Beneath the linguistic panache and magical realism of Curt Leviant’s endlessly consumable King of Yiddish lie complex questions of family identity, vengeance, and redemption. With all of the flair and erudition for which his previous works are notable, Leviant presents an atypical story about a Holocaust survivor with an ax to grind.
Shmulik Gafni brims with mentshlekhkeyt: he is the world’s premier Yiddish scholar, prolifically published and congenitally curious, masterfully skilled at increasing the value of the university library’s collection, and absolutely faithful to his wife, Bathsheba, despite the temptations presented by a buxom Polish PhD student, Malina. He also frustrates his community terribly: they suspect him of affairs with his underlings, they do not understand why he must spend so much time in haunted Poland, and they really do not think he’s taking his Judaism quite seriously enough.

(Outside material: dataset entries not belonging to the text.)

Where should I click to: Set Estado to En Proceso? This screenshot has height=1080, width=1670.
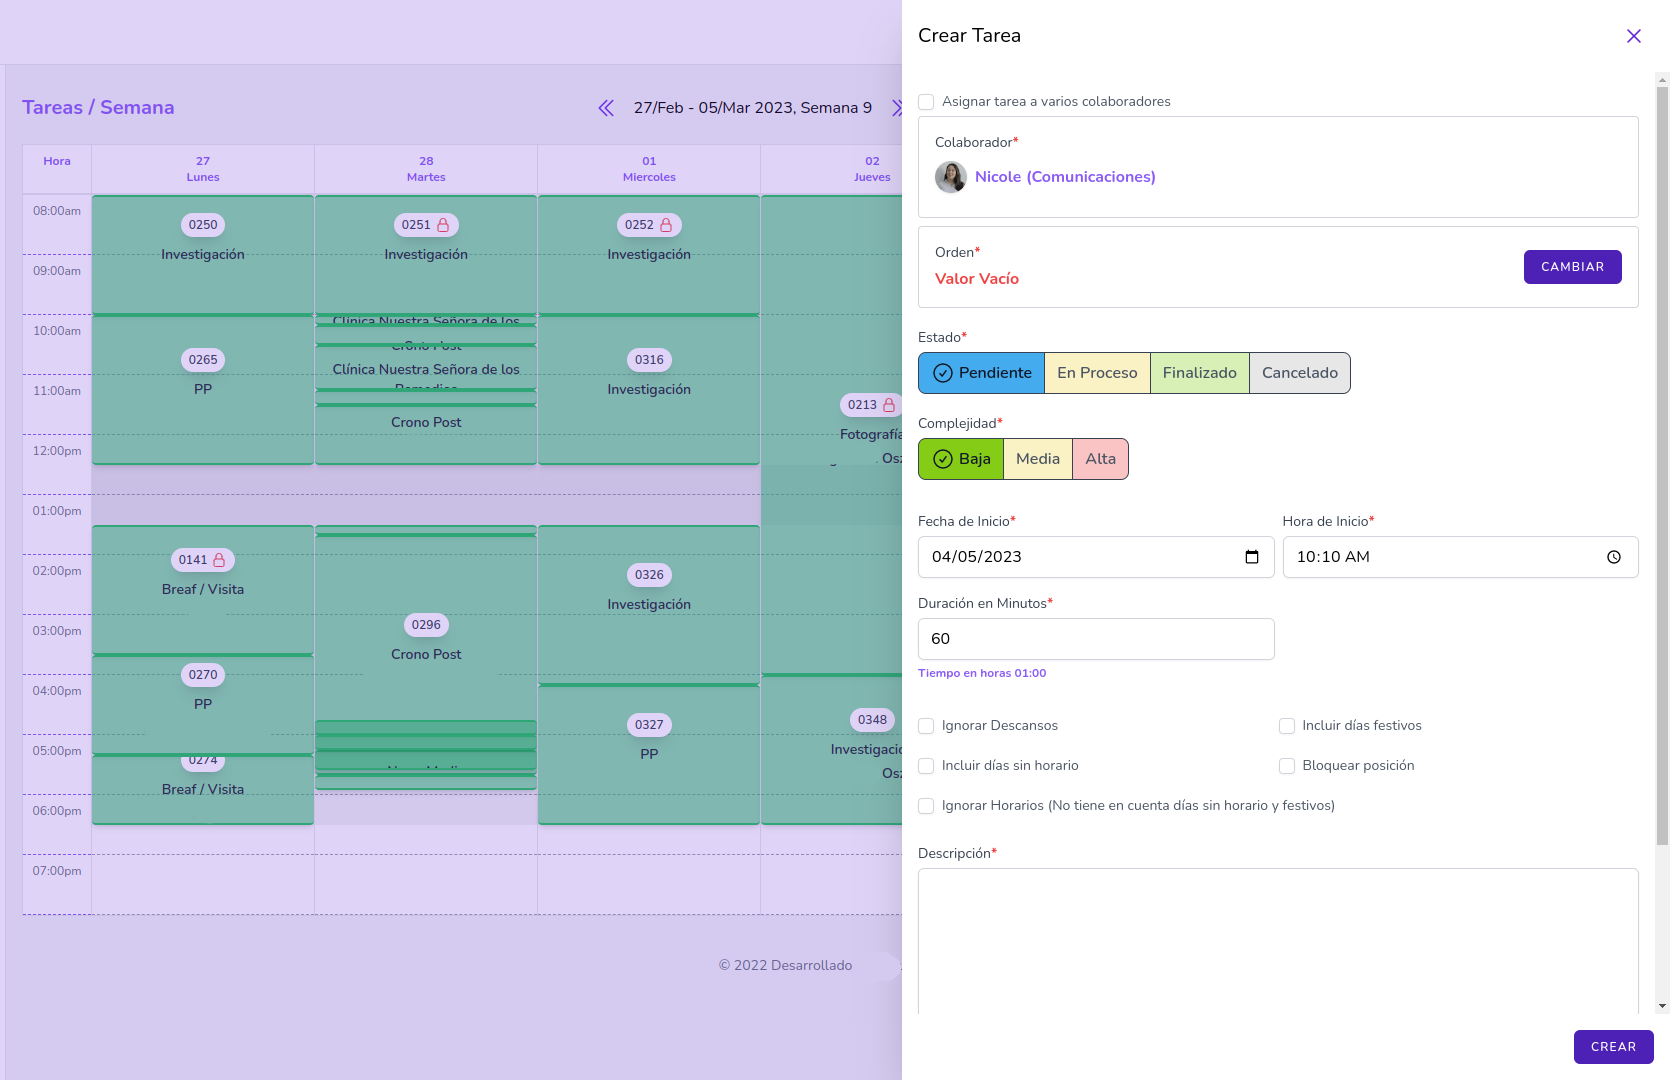click(1096, 373)
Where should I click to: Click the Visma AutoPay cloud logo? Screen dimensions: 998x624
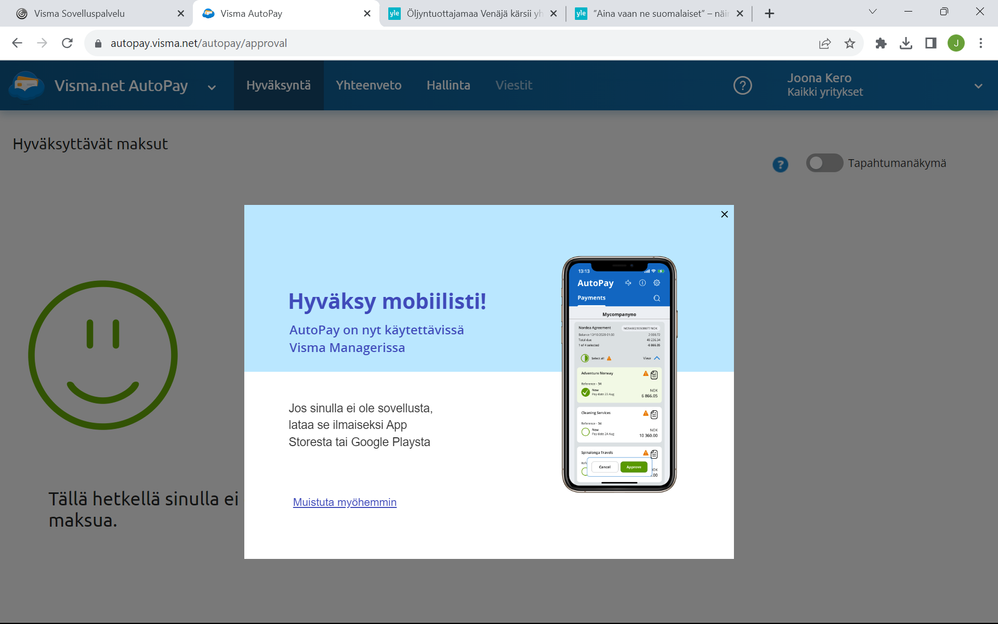point(27,85)
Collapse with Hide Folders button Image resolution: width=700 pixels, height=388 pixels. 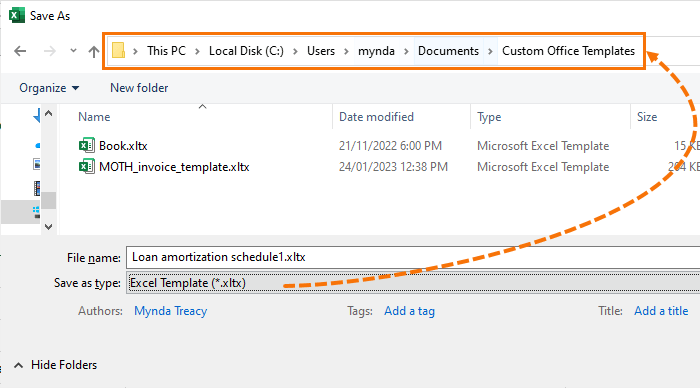[55, 365]
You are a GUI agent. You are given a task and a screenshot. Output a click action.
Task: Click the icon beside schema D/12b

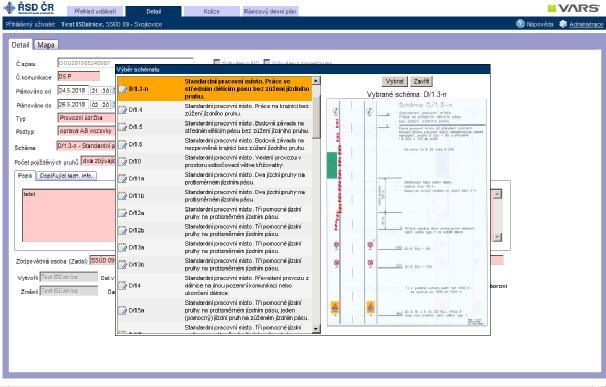click(x=123, y=230)
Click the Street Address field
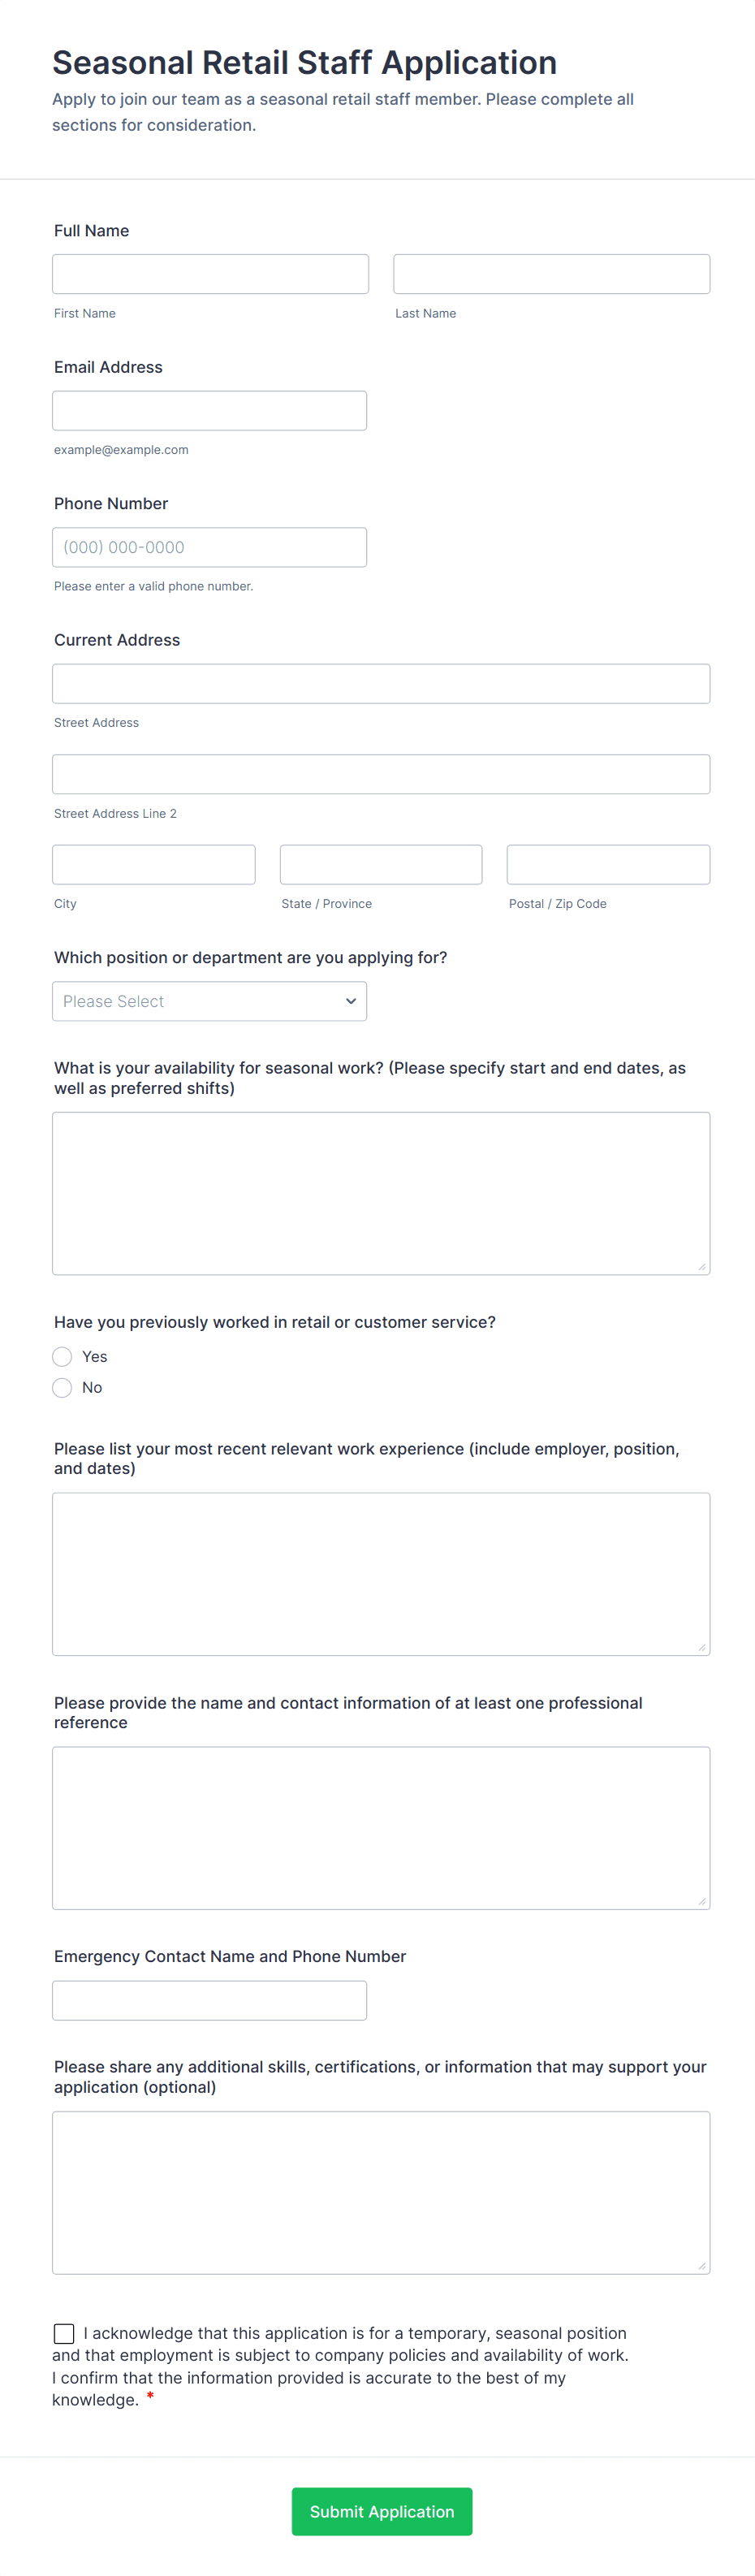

Gafni has no time for the middling concerns of gossipy Israelis, though. Since his youth, he’s been determined to find the broad-faced Pole who murdered his father and his uncle in a post-Holocaust pogrom. Retribution undergirds his trips abroad. In Warsaw synagogues where the letters of the shema and HaShem rise like fire before the eyes of those who refuse to die, and along the streets of former shtetls where he must assume the despicable disguise of his enemy, he seeks out clues, propelled by the conviction that he’ll achieve his revenge someday.
If the pull of this plot were not strong enough on its own, Leviant’s style would supply any missing temptations. His prose is self-referential—do not read this chapter! Do see the author’s handiwork here!—and playful, with early chapters reading like a frenzied yeshiva discourse, if less Torah- than Shmulik-centered. A thimble-sized incarnation of Mozart plays the Leviant-requisite role of a historically significant, improbable guide (and source of levity). Malina’s sexual appeal devolves into something more crude once she’s secured her prize, her transformation wreaking satirical havoc on questions of intermarriage. The novel achieves perfect balances between the absurd and the reverent, the philosophical and the downright silly.
As satisfying as a conclusive end to a lifelong quest, King of Yiddish is Leviant at his absurdist best.